= Greenhill, Swansea =

Area of Swansea, Wales

Greenhill is an inner-urban district of Swansea, lying immediately north of the city centre around the junction of the A483, A4118 and B4489 roads.

The Greenhill area was the focus of large-scale Irish immigration in the second half of the 19th century – especially following the Great Famine – and from that period date the foundation of Greenhill's Roman Catholic Junior School and that of Saint Joseph's church, designed by the firm of Pugin & Pugin and consecrated in 1888, and which, from 1987, become the present-day Cathedral Church of Saint Joseph.

Greenhill contains Griffith John Street which is close to the site of the birthplace of Christian missionary to China, Griffith John.

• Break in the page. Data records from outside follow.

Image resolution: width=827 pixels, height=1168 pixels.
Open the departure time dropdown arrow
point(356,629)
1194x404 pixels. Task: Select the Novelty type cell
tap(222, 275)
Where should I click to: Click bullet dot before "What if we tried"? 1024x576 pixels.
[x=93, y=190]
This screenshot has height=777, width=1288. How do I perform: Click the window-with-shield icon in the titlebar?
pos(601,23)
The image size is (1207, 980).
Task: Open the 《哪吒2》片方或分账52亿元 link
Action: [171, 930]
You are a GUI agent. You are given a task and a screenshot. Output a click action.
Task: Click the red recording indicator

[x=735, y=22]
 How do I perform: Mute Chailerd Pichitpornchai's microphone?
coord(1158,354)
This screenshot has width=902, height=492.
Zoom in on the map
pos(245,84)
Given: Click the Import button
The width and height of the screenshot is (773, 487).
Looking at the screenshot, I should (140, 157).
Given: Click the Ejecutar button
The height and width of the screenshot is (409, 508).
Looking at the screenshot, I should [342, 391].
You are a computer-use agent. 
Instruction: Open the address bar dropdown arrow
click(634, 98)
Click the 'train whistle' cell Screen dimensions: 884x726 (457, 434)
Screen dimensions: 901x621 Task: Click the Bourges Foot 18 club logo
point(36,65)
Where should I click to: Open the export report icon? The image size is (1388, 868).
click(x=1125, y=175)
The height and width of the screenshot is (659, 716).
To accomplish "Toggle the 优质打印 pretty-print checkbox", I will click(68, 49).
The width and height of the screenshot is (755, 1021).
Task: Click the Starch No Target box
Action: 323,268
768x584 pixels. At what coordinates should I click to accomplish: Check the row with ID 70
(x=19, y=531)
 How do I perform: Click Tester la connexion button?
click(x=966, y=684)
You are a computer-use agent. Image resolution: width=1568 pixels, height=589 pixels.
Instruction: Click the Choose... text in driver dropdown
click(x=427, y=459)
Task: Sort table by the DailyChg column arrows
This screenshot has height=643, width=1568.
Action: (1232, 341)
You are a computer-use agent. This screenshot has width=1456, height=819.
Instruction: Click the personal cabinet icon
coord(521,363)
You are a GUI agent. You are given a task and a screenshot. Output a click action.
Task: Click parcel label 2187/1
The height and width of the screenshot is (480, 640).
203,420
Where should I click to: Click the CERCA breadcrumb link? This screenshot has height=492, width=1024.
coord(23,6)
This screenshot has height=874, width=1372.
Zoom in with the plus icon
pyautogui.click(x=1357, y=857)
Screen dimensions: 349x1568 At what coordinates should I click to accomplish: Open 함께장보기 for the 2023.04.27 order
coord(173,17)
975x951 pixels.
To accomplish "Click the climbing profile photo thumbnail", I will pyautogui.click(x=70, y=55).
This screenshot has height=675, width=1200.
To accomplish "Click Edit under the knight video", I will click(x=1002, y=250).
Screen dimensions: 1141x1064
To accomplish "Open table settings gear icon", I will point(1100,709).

The combined effects of slum clearance schemes, damage to housing from wartime aerial bombardment in the Swansea Blitz, and post-war road improvement measures have led to some loss of identity for this once very densely occupied part of Swansea, to the extent that many locals now identify it simply as a part of the area lying to its immediate north and known as Brynmelyn (Welsh: "yellow hill"), after Bryn-Melyn Street, which traverses it. Note that Brynmelyn should not be confused with "Brynmelin", sometimes offered as a Welsh-language translation of Brynmill, which is an entirely different district of Swansea. Among nearby places are Cwmbwrla, Hafod, Manselton, and Mayhill.